_WHAT TO PRODUCE_
Nothing in the records should change; write them all out exactly.
○ ○ ○
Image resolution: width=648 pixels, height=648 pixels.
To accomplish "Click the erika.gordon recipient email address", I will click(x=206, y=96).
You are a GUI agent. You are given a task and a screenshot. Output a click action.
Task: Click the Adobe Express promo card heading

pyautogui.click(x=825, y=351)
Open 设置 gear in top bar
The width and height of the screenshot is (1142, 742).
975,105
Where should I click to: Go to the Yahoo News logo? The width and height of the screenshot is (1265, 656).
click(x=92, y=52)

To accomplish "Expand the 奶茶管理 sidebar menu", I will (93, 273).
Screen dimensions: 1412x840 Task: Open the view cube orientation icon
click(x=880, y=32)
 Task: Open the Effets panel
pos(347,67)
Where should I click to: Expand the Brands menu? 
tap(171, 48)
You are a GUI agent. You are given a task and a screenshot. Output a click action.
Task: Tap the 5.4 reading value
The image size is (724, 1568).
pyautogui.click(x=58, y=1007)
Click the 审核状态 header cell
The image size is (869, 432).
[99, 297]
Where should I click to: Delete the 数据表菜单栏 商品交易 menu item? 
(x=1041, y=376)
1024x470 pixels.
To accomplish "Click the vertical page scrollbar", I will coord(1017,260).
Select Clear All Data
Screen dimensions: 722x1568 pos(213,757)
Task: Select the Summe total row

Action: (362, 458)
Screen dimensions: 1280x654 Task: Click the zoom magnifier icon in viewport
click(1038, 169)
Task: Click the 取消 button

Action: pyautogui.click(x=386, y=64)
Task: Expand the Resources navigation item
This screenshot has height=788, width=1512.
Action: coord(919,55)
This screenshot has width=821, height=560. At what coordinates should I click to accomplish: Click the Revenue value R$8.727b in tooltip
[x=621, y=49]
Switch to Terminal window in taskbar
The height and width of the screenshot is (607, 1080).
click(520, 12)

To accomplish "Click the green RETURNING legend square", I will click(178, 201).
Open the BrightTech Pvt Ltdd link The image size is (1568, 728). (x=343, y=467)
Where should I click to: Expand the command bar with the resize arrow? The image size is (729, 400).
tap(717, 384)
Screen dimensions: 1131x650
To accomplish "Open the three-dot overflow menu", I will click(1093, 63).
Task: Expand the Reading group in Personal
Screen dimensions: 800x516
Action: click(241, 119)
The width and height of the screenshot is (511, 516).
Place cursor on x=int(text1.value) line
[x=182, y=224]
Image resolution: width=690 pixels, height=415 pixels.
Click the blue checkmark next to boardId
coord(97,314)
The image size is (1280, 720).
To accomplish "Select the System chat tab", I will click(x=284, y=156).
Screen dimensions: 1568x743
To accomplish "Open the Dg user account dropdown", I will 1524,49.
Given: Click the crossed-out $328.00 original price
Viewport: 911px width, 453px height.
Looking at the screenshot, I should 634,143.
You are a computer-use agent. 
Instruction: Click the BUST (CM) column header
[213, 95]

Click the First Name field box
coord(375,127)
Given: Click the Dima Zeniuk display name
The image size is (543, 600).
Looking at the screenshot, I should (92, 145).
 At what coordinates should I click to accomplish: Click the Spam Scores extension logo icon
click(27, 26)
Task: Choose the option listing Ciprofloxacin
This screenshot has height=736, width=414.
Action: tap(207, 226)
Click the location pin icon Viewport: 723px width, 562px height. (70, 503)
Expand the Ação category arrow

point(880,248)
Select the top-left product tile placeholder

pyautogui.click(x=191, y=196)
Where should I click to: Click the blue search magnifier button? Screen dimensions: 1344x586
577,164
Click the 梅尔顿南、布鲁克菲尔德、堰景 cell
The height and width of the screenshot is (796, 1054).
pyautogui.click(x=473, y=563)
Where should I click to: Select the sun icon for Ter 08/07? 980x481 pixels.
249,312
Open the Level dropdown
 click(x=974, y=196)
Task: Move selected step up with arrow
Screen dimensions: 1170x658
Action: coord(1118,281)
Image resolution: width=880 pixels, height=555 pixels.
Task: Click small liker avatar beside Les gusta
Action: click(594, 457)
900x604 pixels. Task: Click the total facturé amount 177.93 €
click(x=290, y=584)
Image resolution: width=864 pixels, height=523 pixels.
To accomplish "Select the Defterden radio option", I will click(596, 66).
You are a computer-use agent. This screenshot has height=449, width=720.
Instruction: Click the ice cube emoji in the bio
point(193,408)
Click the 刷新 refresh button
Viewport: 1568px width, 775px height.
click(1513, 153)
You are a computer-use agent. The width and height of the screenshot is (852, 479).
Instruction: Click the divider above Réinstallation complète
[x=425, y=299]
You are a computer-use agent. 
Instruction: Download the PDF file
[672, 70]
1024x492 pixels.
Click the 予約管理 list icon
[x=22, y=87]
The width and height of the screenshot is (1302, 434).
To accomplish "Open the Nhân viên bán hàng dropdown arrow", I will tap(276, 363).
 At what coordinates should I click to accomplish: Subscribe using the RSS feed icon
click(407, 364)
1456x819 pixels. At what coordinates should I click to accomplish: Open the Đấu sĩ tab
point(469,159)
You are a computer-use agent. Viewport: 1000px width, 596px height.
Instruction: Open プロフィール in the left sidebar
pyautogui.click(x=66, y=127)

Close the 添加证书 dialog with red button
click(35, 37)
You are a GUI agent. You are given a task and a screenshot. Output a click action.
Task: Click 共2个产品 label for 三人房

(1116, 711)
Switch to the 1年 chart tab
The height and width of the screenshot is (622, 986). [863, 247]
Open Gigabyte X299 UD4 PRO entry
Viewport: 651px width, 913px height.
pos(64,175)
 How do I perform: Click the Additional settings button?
○ ○ ○
_WRITTEN REPLY_
Image resolution: width=648 pixels, height=648 pixels.
To accomplish "Click the erika.gordon recipient email address", I will click(x=206, y=96).
You are a GUI agent. You are given a task and a screenshot. Output a click action.
Task: Click the Adobe Express promo card heading

pyautogui.click(x=825, y=351)
Open 设置 gear in top bar
The width and height of the screenshot is (1142, 742).
975,105
Where should I click to: Go to the Yahoo News logo? The width and height of the screenshot is (1265, 656).
click(x=92, y=52)

To accomplish "Expand the 奶茶管理 sidebar menu", I will (93, 273).
Screen dimensions: 1412x840 Task: Open the view cube orientation icon
click(x=880, y=32)
 Task: Open the Effets panel
pos(347,67)
Where should I click to: Expand the Brands menu? 
tap(171, 48)
You are a GUI agent. You are given a task and a screenshot. Output a click action.
Task: Tap the 5.4 reading value
The image size is (724, 1568).
pyautogui.click(x=58, y=1007)
Click the 审核状态 header cell
The image size is (869, 432).
[99, 297]
Where should I click to: Delete the 数据表菜单栏 商品交易 menu item? 
(x=1041, y=376)
1024x470 pixels.
To accomplish "Click the vertical page scrollbar", I will coord(1017,260).
Select Clear All Data
Screen dimensions: 722x1568 pos(213,757)
Task: Select the Summe total row

Action: (362, 458)
Screen dimensions: 1280x654 Task: Click the zoom magnifier icon in viewport
click(1038, 169)
Task: Click the 取消 button

Action: pyautogui.click(x=386, y=64)
Task: Expand the Resources navigation item
This screenshot has height=788, width=1512.
Action: coord(919,55)
This screenshot has width=821, height=560. At what coordinates should I click to accomplish: Click the Revenue value R$8.727b in tooltip
[x=621, y=49]
Switch to Terminal window in taskbar
The height and width of the screenshot is (607, 1080).
click(520, 12)

To accomplish "Click the green RETURNING legend square", I will click(178, 201).
Open the BrightTech Pvt Ltdd link The image size is (1568, 728). (x=343, y=467)
Where should I click to: Expand the command bar with the resize arrow? The image size is (729, 400).
tap(717, 384)
Screen dimensions: 1131x650
To accomplish "Open the three-dot overflow menu", I will click(1093, 63).
Task: Expand the Reading group in Personal
Screen dimensions: 800x516
Action: click(241, 119)
The width and height of the screenshot is (511, 516).
Place cursor on x=int(text1.value) line
[x=182, y=224]
Image resolution: width=690 pixels, height=415 pixels.
Click the blue checkmark next to boardId
coord(97,314)
The image size is (1280, 720).
To accomplish "Select the System chat tab", I will click(x=284, y=156).
Screen dimensions: 1568x743
To accomplish "Open the Dg user account dropdown", I will 1524,49.
Given: Click the crossed-out $328.00 original price
Viewport: 911px width, 453px height.
Looking at the screenshot, I should 634,143.
You are a computer-use agent. 
Instruction: Click the BUST (CM) column header
[213, 95]

Click the First Name field box
coord(375,127)
Given: Click the Dima Zeniuk display name
The image size is (543, 600).
Looking at the screenshot, I should (92, 145).
 At what coordinates should I click to accomplish: Click the Spam Scores extension logo icon
click(27, 26)
Task: Choose the option listing Ciprofloxacin
This screenshot has height=736, width=414.
Action: tap(207, 226)
Click the location pin icon Viewport: 723px width, 562px height. (70, 503)
Expand the Ação category arrow

point(880,248)
Select the top-left product tile placeholder

pyautogui.click(x=191, y=196)
Where should I click to: Click the blue search magnifier button? Screen dimensions: 1344x586
577,164
Click the 梅尔顿南、布鲁克菲尔德、堰景 cell
The height and width of the screenshot is (796, 1054).
pyautogui.click(x=473, y=563)
Where should I click to: Select the sun icon for Ter 08/07? 980x481 pixels.
249,312
Open the Level dropdown
 click(x=974, y=196)
Task: Move selected step up with arrow
Screen dimensions: 1170x658
Action: coord(1118,281)
Image resolution: width=880 pixels, height=555 pixels.
Task: Click small liker avatar beside Les gusta
Action: click(594, 457)
900x604 pixels. Task: Click the total facturé amount 177.93 €
click(x=290, y=584)
Image resolution: width=864 pixels, height=523 pixels.
To accomplish "Select the Defterden radio option", I will click(596, 66).
You are a computer-use agent. This screenshot has height=449, width=720.
Instruction: Click the ice cube emoji in the bio
point(193,408)
Click the 刷新 refresh button
Viewport: 1568px width, 775px height.
click(1513, 153)
You are a computer-use agent. The width and height of the screenshot is (852, 479).
Instruction: Click the divider above Réinstallation complète
[x=425, y=299]
You are a computer-use agent. 
Instruction: Download the PDF file
[672, 70]
1024x492 pixels.
Click the 予約管理 list icon
[x=22, y=87]
The width and height of the screenshot is (1302, 434).
To accomplish "Open the Nhân viên bán hàng dropdown arrow", I will tap(276, 363).
 At what coordinates should I click to accomplish: Subscribe using the RSS feed icon
click(407, 364)
1456x819 pixels. At what coordinates should I click to accomplish: Open the Đấu sĩ tab
point(469,159)
You are a computer-use agent. Viewport: 1000px width, 596px height.
Instruction: Open プロフィール in the left sidebar
pyautogui.click(x=66, y=127)

Close the 添加证书 dialog with red button
click(35, 37)
You are a GUI agent. You are given a task and a screenshot. Output a click action.
Task: Click 共2个产品 label for 三人房

(1116, 711)
Switch to the 1年 chart tab
The height and width of the screenshot is (622, 986). [863, 247]
Open Gigabyte X299 UD4 PRO entry
Viewport: 651px width, 913px height.
pos(64,175)
 How do I perform: Click the Additional settings button?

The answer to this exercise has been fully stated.